Chapter 1: The Seed Sown

 •  4 min. read  •  grade level: 11
 
In the midst of a wide desert that was under the power of a very wicked prince, was a tiny plot of ground belonging to another owner, a great king who lived far away. In point of fact, the whole desert was really his, but at this time the only part over which he asserted his rights, was that of which we are speaking. Although this plot of ground was so small, and in the midst of an enemy's country, it was an object of the greatest interest to the king.
I cannot tell you all the trouble he took with it. The soil was now utterly barren, and produced nothing but crops of weeds, though there was a tradition that a long time ago it once had been very good. For thousands of years the king had sent his best gardeners with orders to fence it, dig it, and use every effort to make it fertile. They did what they could, but all in vain. Whenever the king passed that way, expecting to see some result for the labor that had been expended on it, he found nothing, except a most luxuriant crop of weeds, of which the land, desert sand as it was, always produced a great abundance. We can well understand how rejoiced the wicked prince was when he saw the weeds coming up; for they grew and throve, although the soil was not only excessively poor, consisting of nothing but the common yellow sand of the desert, but also very thin, with nothing beneath but the solid rook. At length even the king himself said he had done all he could for it, and that in its present state it was utterly worthless.

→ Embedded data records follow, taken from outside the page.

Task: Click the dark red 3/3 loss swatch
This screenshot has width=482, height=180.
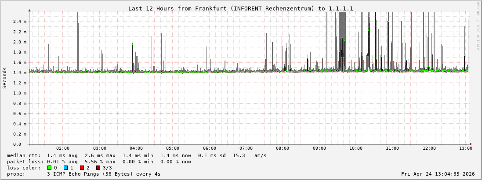Action: (98, 168)
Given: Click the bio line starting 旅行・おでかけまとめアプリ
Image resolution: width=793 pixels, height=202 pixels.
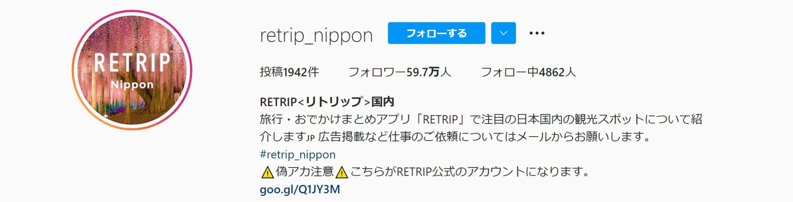Looking at the screenshot, I should 481,119.
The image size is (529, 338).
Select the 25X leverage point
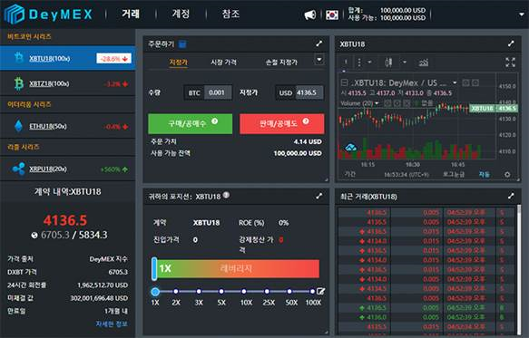pyautogui.click(x=267, y=291)
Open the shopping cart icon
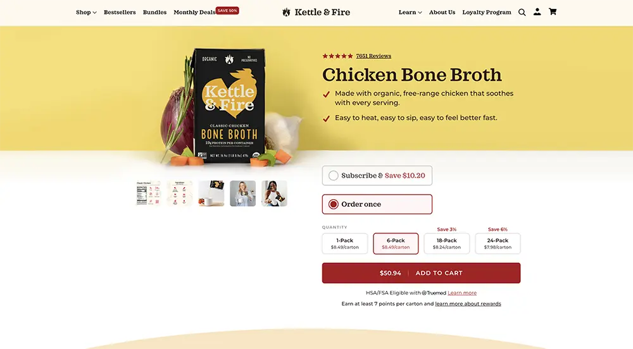The image size is (633, 349). 553,12
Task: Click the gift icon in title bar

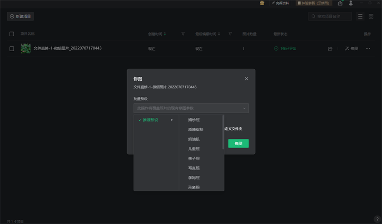Action: pos(262,3)
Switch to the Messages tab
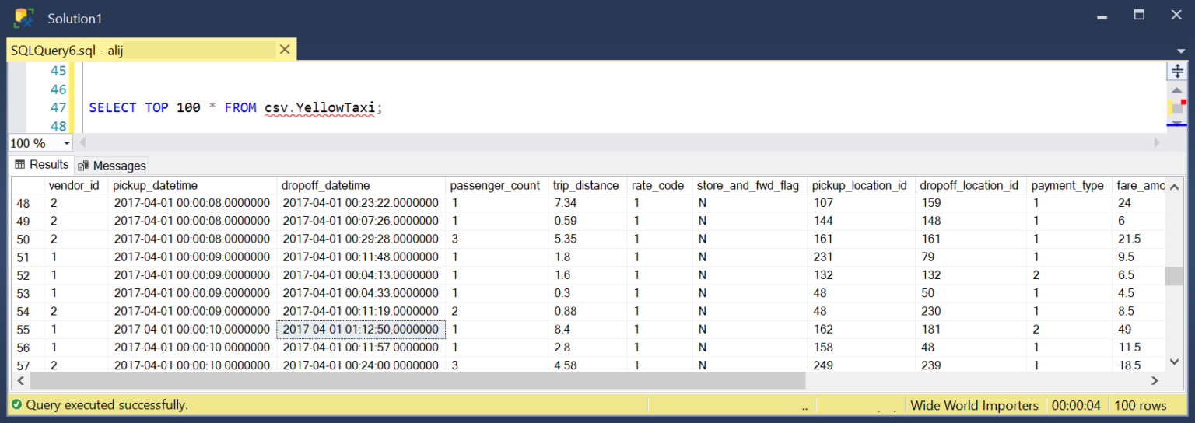Screen dimensions: 1195x423 click(112, 166)
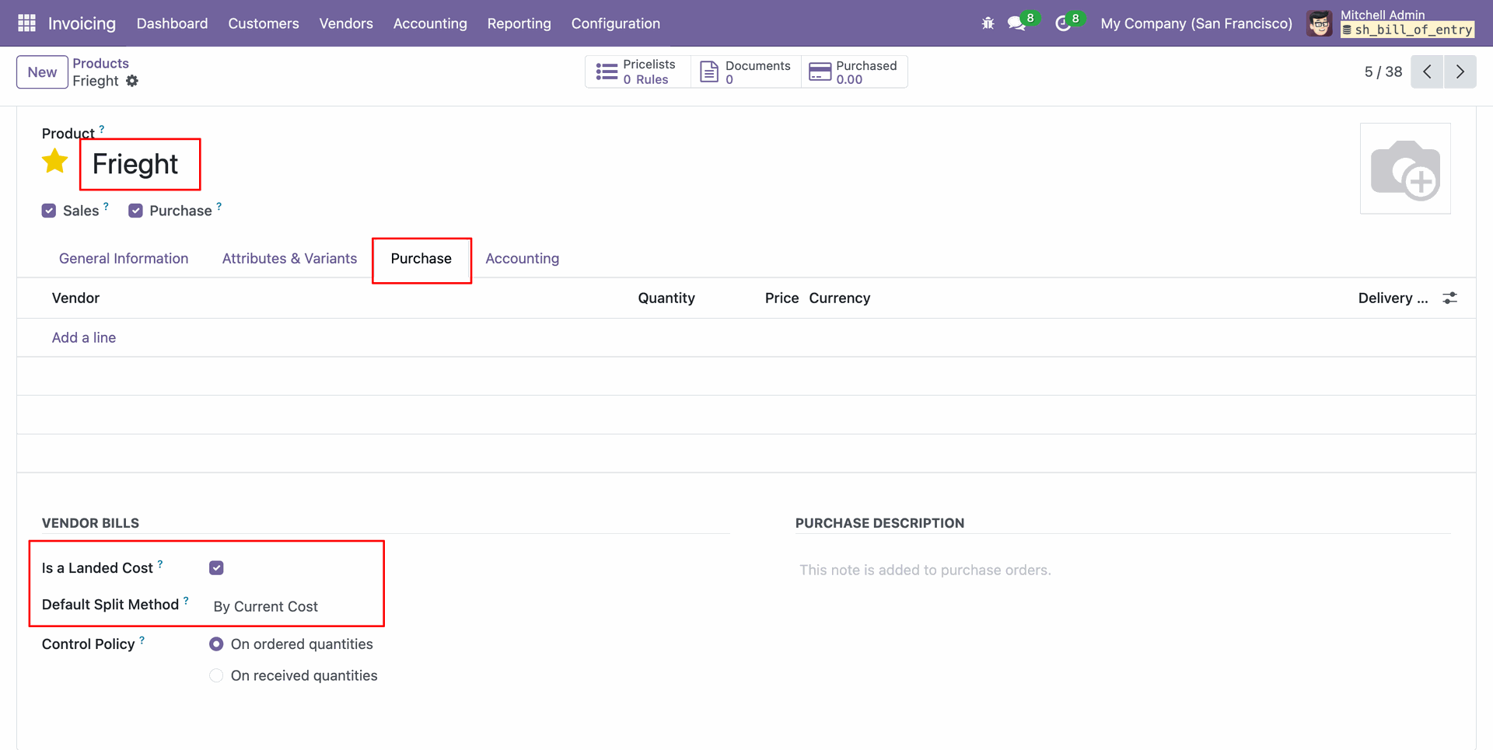Click the product image upload placeholder
The image size is (1493, 750).
click(1404, 169)
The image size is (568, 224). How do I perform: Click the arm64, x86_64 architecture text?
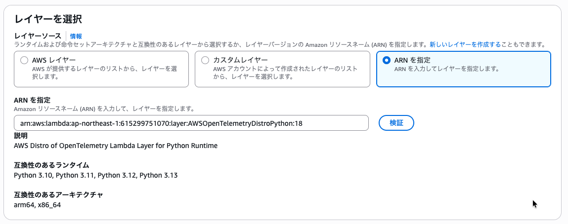[x=38, y=205]
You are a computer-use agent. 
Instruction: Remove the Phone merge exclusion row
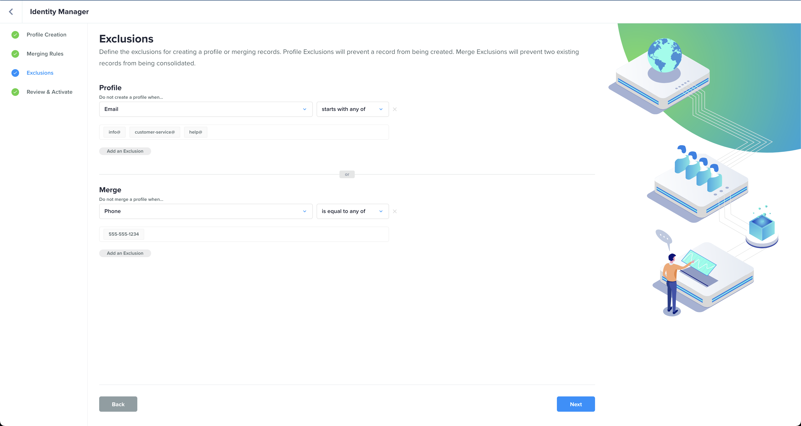[x=395, y=211]
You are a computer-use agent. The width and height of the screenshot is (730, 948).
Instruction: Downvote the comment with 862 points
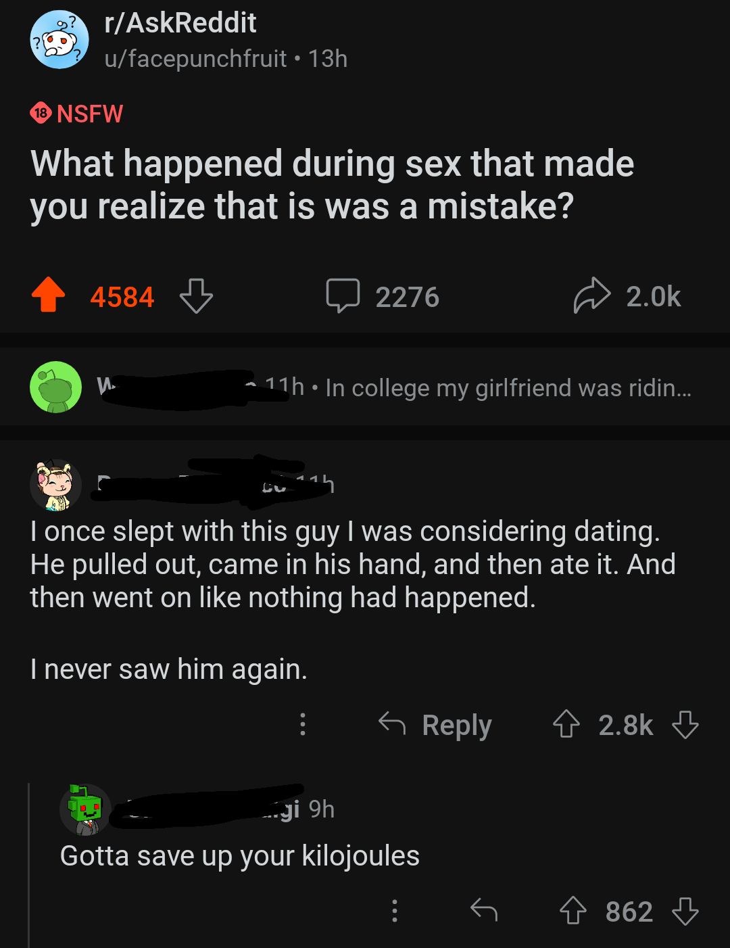(685, 911)
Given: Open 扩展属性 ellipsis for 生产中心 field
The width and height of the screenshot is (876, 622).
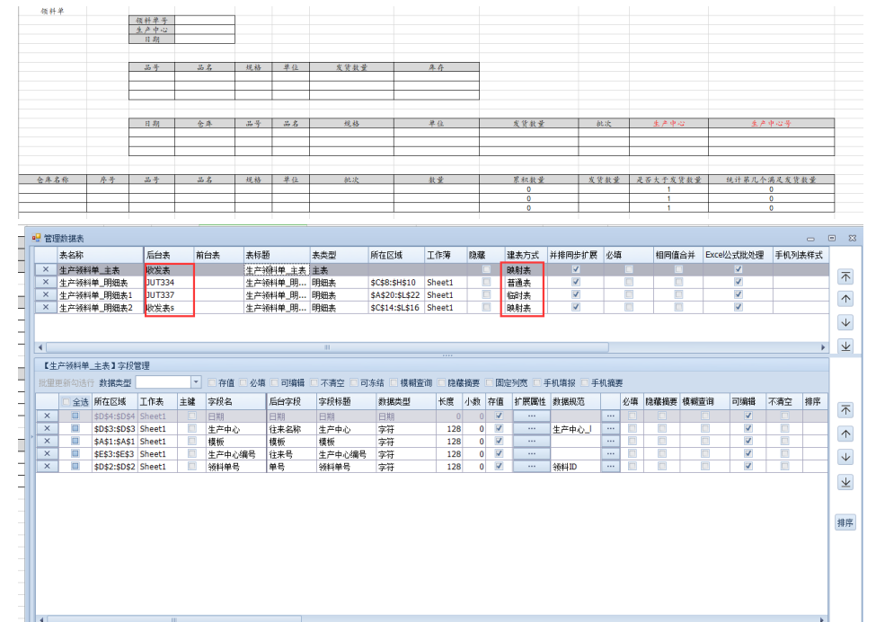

Just at this time, however, it happened that some new seed had discovered of wonderful growing properties, which, if properly managed, would produce fine trees.
Even this seed, however, required better soil than that in the little desert plot; so as the king was determined to give it a fair trial, at an immense expense he sent a body of men to the spot, with orders thoroughly to break up the rock that lay underneath. Being fully supplied with suitable tools, they set to work with a good will, and by means of blasting and hammering, they succeeded in breaking the rock into small pieces, and this, when mixed with the sandy ground above, formed a sufficient soil for the seed to grow in.
The plot having now been prepared, the king sent a sower with a basketful of the precious seed. As he sowed it broadcast, some fell on the desert near, some fell on pieces of the rock, some amongst the tall thorns that were still growing near the edge of the plot, while some fell on the prepared soil.
The history of the first three is quickly told. That which fell on the hard sand of the desert was soon picked tip by troops of hungry birds. Some of the seeds which fell into crevices on the rocks actually managed to spring up for a little while, but having no real soil to grow in, were soon scorched by the hot sun of the desert. Those which fell into the thorns also sprang up, and might have proved strong and vigorous plants had it not been for these tall weeds on every side, which, shutting out every breath of air and sunshine, choked the good seed, so that it too withered away. Thus three-fourths of it came to nothing; and greatly was the prince delighted, when a few days after he came to look at the plot he so greatly coveted for his own, to find that again apparently all the king's efforts had been thrown away, and that no result had come of all the sowing. He was much pleased as he noticed the footprints of the birds around, the withered stalks lying on the bare sun-burnt rock, and the tall thorns still flourishing as if they could grow anywhere. He carefully surveyed the good ground, but even his keen eye could not see where one tiny seed was just hiding its head beneath a little piece of earth, waiting for him to go, before it pushed itself up up into the air and sunshine.